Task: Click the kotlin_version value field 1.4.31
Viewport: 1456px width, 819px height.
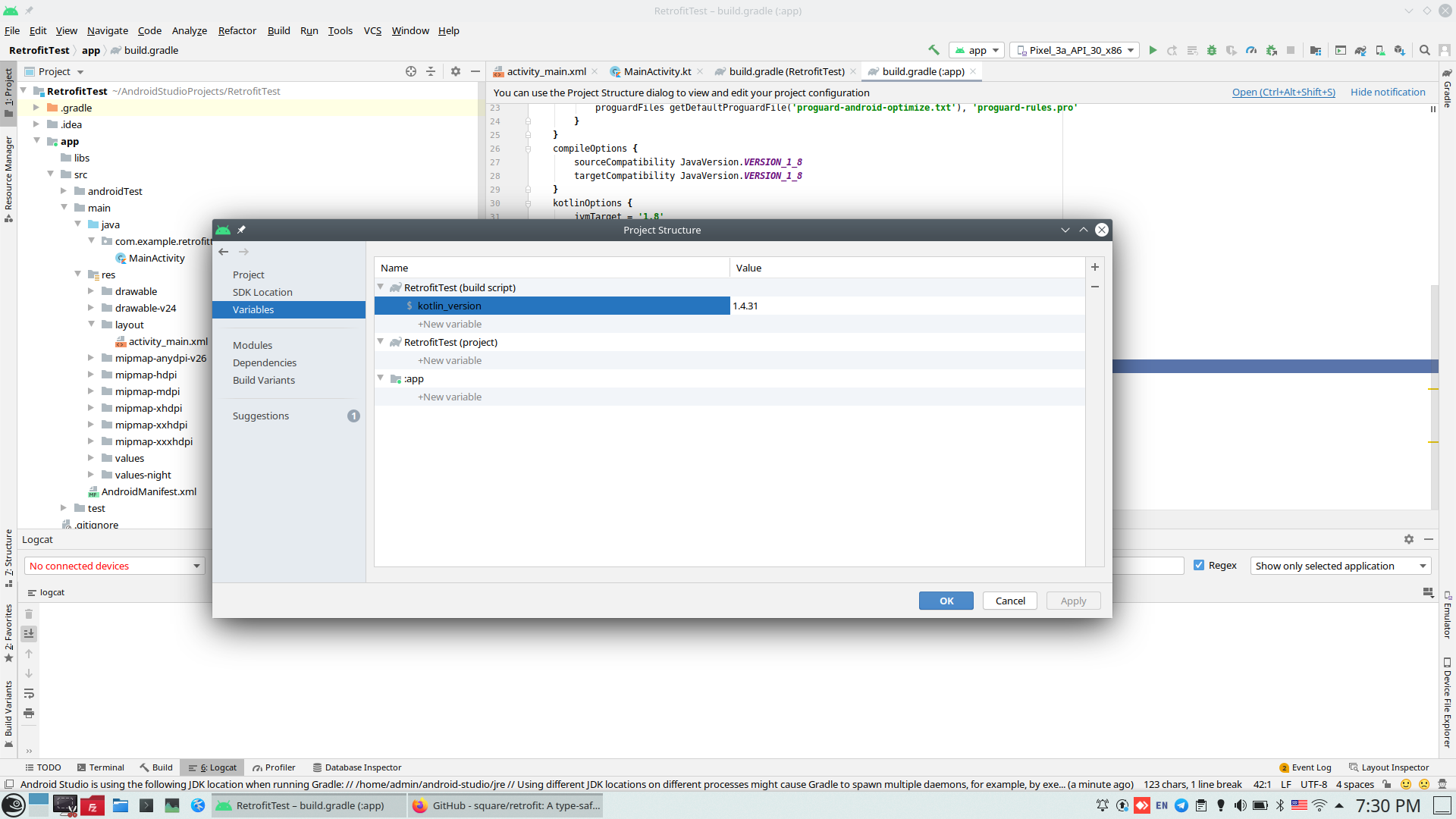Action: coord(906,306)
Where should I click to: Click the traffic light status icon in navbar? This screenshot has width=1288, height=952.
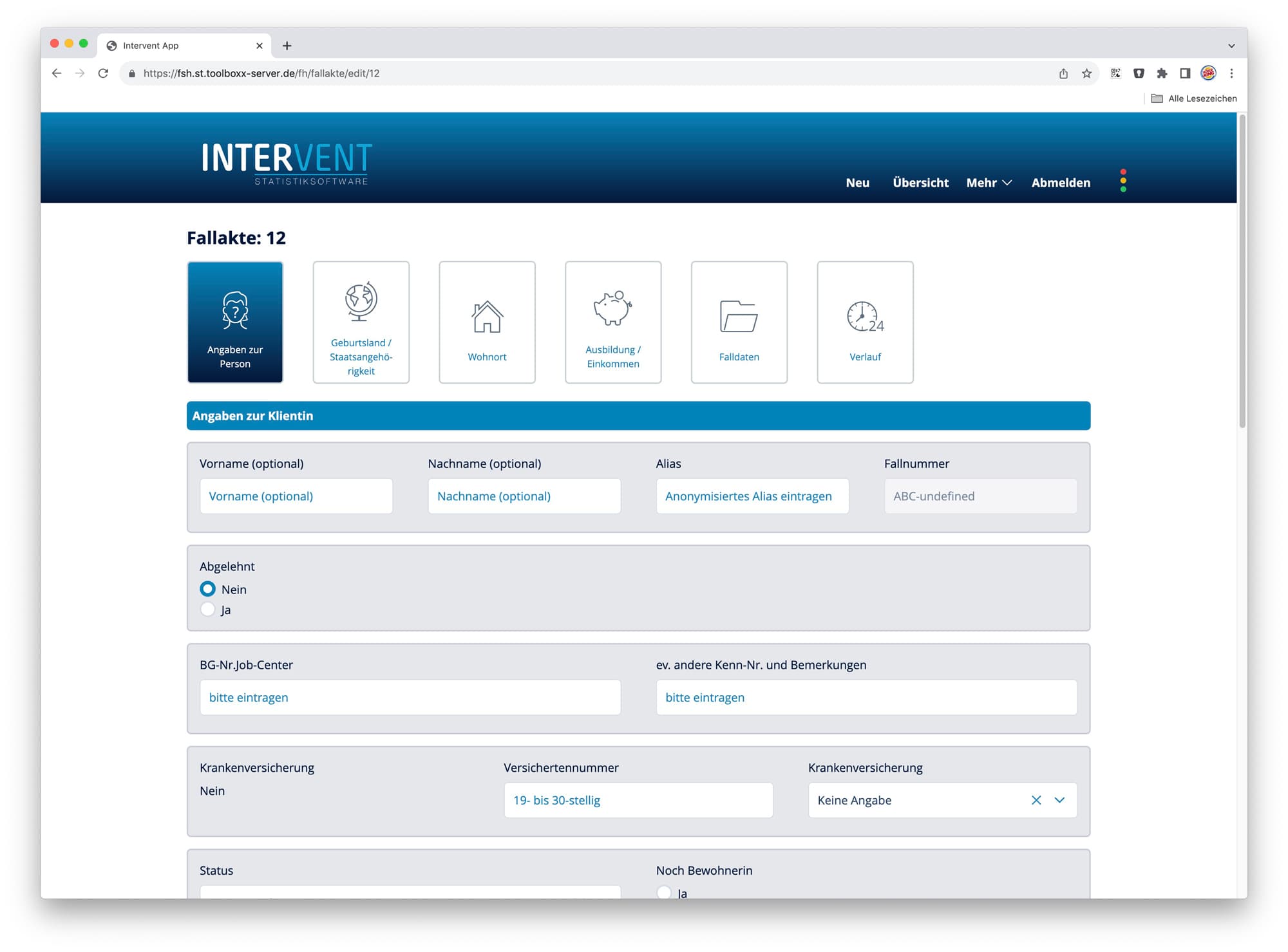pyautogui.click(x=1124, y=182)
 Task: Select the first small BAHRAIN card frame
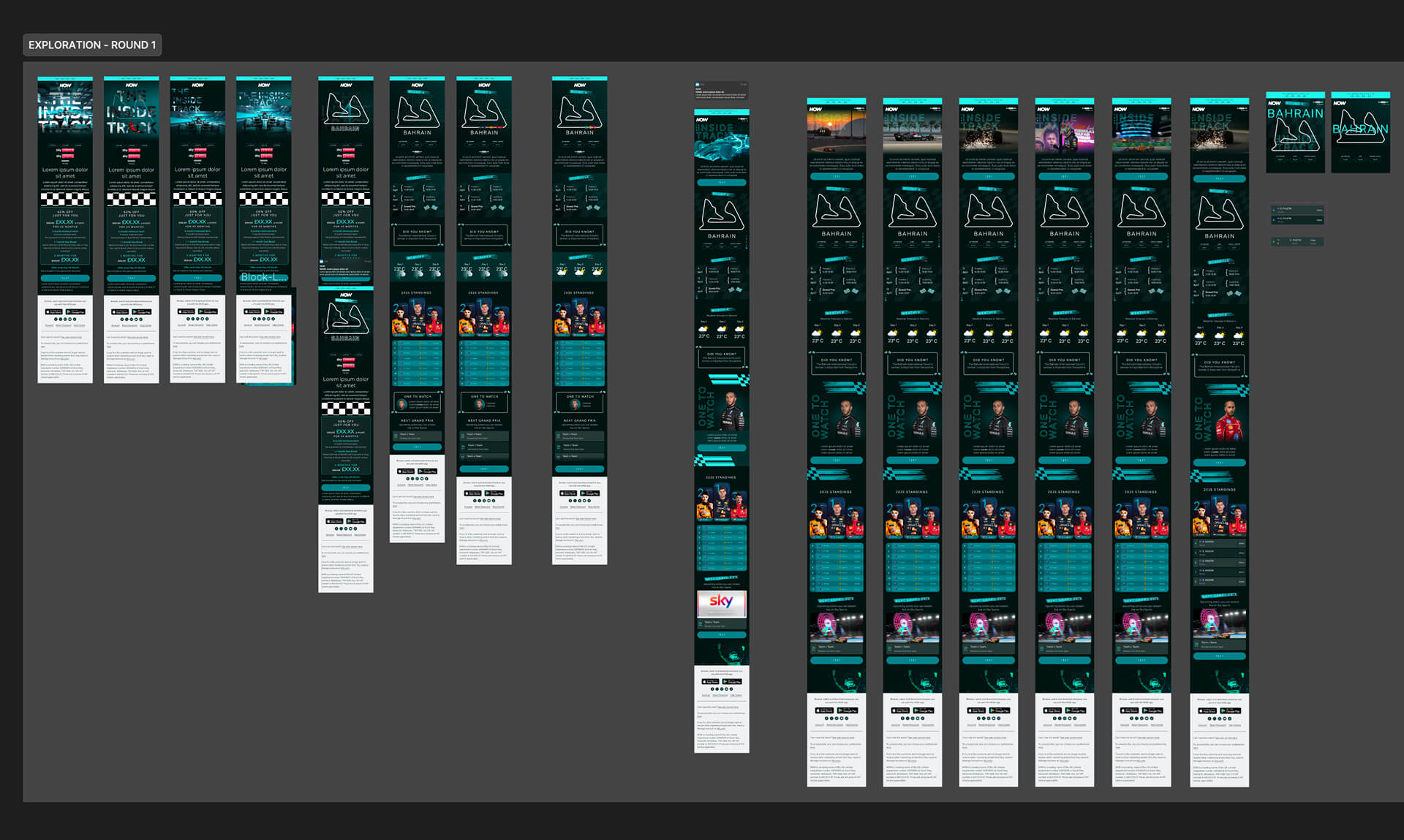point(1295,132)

* **Exercise goal**: Repeat each line of the records above exactly, but do not copy the pictures.

* **Answer section**:
Task: Click the kotlin_version value field 1.4.31
Viewport: 1456px width, 819px height.
Action: coord(906,306)
Where should I click to: Click the traffic light status icon in navbar? This screenshot has width=1288, height=952.
pyautogui.click(x=1124, y=182)
 Task: Select the first small BAHRAIN card frame
point(1295,132)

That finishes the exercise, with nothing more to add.